Mma Ramotswe gently cleared her throat. Mma Makutsi spun around and her face lit up. "Mma!" she cried, taking several quick, skittering steps toward her. "Oh, Mma, I am glad that you are back!"
"I am glad as well," said Mma Ramotswe, and when BK cheerfully rolled his eyes at her behind Mma Makutsi's back, she knew that this was likely not a terribly dangerous matter. Still, she set her bag down on the desk, and she asked, "What has happened?"
"That – that man, Cephas Buthelezi, has been here again; I am sure of it! Who else would enter while the office is empty and move everything on my desk and steal our telephone?!"
"Someone has stolen the telephone?" Mma Ramotswe asked, caught somewhere between outrage and relief.

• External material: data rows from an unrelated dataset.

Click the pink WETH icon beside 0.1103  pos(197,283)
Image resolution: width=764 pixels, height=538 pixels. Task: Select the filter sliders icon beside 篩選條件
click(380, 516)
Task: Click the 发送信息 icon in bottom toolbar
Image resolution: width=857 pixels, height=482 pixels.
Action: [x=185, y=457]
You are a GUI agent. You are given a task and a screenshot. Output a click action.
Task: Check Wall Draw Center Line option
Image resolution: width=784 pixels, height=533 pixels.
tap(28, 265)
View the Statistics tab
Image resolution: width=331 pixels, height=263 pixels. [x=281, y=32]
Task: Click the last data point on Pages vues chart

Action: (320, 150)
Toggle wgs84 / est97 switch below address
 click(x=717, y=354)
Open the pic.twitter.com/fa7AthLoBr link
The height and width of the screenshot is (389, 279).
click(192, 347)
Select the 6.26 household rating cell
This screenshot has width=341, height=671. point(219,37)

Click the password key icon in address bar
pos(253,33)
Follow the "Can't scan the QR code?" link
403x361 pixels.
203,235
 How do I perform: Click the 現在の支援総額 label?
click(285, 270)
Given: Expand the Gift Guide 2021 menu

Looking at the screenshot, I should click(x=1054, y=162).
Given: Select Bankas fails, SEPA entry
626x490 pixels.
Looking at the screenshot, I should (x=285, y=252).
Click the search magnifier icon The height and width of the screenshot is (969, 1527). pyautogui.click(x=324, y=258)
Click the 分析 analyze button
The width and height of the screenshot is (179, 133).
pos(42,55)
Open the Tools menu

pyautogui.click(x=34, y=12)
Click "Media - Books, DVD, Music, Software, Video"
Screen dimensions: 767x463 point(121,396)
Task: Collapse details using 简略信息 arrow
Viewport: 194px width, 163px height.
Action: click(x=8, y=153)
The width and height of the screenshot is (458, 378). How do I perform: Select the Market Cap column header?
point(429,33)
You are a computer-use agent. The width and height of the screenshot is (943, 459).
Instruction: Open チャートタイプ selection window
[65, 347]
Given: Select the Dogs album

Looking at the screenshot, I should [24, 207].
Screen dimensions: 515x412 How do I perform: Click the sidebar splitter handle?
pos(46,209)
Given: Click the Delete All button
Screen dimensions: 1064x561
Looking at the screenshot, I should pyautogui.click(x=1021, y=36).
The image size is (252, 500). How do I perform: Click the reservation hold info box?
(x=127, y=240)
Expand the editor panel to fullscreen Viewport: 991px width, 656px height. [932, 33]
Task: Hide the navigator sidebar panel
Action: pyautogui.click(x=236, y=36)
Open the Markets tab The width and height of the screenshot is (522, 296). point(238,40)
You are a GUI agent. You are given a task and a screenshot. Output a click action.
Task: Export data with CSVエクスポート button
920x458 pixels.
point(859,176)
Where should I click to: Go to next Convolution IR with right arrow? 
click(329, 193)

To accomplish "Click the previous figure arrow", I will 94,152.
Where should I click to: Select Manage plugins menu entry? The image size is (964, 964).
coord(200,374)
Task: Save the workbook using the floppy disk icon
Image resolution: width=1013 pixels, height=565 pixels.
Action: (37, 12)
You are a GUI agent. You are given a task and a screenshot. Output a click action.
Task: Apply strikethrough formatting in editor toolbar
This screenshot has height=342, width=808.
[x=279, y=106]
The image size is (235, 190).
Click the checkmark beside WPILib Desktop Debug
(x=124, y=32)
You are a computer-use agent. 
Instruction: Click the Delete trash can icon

"Ee, Mma!" Poor Grace Makutsi looked ready to explode like a stormcloud of indignation and secretarial fury. "We are only lucky that I had taken the ledger with me in order to work on accounts!"
"Lucky indeed," Mma Ramotswe murmured, her eyebrows pulled together into a frown.
Footsteps rang out on the veranda. All three of them swung to look at the door – and Mr. JLB Matekoni stepped through. He stopped short, obviously startled upon finding himself scrutinized.
"I – I did not expect anyone to be here," he said. The telephone in his hand gave a near-silent jingle as the handset brushed the receiver.
Mma Ramotswe recovered first. "I've returned earlier than expected, and Mma Makutsi and BK were conducting an investigation," she said. "Is … that the agency's telephone?"
"What?" said Rra Matekoni, and then he looked down. "Ah. Yes!" He hefted the telephone. "I tried to call earlier, but there was some kind of trouble with the phone." He took several steps inside and placed the phone on the desk. "One of my foolish apprentices has a cousin who works on telephone wires, so I stopped by and picked it up to … to ask for his advice." He looked hunted, unhappy to be caught and not entirely certain of his reception.
He was a very good man, that JLB Matekoni, Mma Ramotswe thought, and some of that warmth must have made it to her smile, as Rra Matekoni immediately smiled himself. The tension vanished from his face.
"It is now as good as new," he announced.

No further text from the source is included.